#### [How to complete this task]
Return the lines from the start of the data through the line with "Task: Show hidden system tray icons chevron". Include both of those lines and no others.

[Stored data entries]
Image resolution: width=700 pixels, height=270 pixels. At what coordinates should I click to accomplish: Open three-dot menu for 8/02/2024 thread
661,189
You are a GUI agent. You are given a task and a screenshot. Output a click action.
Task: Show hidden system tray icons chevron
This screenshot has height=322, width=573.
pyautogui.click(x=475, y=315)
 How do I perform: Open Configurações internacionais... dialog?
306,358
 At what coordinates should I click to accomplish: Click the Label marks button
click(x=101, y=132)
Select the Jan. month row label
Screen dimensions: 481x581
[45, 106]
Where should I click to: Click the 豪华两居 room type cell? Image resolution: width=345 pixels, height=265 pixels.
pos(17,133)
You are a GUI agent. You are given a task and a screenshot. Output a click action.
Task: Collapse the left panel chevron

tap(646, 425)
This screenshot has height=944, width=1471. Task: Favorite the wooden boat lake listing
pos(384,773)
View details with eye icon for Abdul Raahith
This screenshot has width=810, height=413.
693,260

#### [Solution for this task]
Image resolution: width=700 pixels, height=270 pixels. At what coordinates should I click to accomplish: Open three-dot menu for 8/02/2024 thread
661,189
You are a GUI agent. You are given a task and a screenshot. Output a click action.
Task: Show hidden system tray icons chevron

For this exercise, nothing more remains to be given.